The first animal many people think of when it comes to woodland wildlife are frisky little squirrels. These amusing little mammals use our trees for shelter, to help them create nests to raise their young, and to provide them with food like acorns. But squirrels aren’t the only mammals that benefit greatly from trees. Flying squirrels, opossums, raccoons, bats, and others take up residency in our trees. Even mammals as large as deer feed off of acorns, and deer also use tree trunks to help remove the velvety coverings on their antlers and announce their presence to other deer.
Just about every wild bird in our backyards benefits from our trees. They build nests and raise their young in them, they forage for food in them, and they seek shelter from the elements in their branches. Without trees nearby, most birds are unlikely to take up residence in an area, and those that do can be destructive to human habitats because they are making our homes into tree alternatives. Birds help to control insect populations, disperse seeds, and generally make our worlds a better place with their cheerful songs. Our healthy trees encourage them to find our yards a comfortable place.

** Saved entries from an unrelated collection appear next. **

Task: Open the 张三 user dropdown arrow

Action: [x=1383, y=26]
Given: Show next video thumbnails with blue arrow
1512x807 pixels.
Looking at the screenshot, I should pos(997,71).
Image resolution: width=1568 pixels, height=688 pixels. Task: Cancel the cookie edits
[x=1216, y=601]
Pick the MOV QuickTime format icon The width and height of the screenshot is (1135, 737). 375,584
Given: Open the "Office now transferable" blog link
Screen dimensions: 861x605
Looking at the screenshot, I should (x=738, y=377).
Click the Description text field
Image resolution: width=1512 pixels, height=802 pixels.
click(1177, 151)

Whether you care for insects or not, they are some of the animals that benefit from our trees-and our trees can benefit from them too! Flowering trees attract honeybees, butterflies, moths, and other flying insects that consume nectar. These insects help to pollinate the trees and are responsible for the vast majority of fruits that grow on trees, including apples, pears, cherries, and citrus fruits. In the wild, honeybees even build their hives in trees so that they can produce their honey and raise their young. A host of other insects also use trees as sources of shelter, transportation avenues, and sources of food. These insects help to keep the ecosystem around us alive and running smoothly, and our trees help them to do that job.
Protect Your Trees
One of the best things you can do for the wildlife in your area is to help maintain your trees and their health. Have a professional tree service come out annually and after major storms to ensure that your trees are at their best to provide for their small dependents. They can also help to keep trees manageable by providing pruning services, which can help to make treetops easier to use for nesting birds. If a tree becomes dangerous and needs removal, have your professional tree removal team come in and safely remove it. If you have the space, ask if they will leave larger logs of the tree for animals to shelter in. Most local tree services are more than happy to oblige such requests.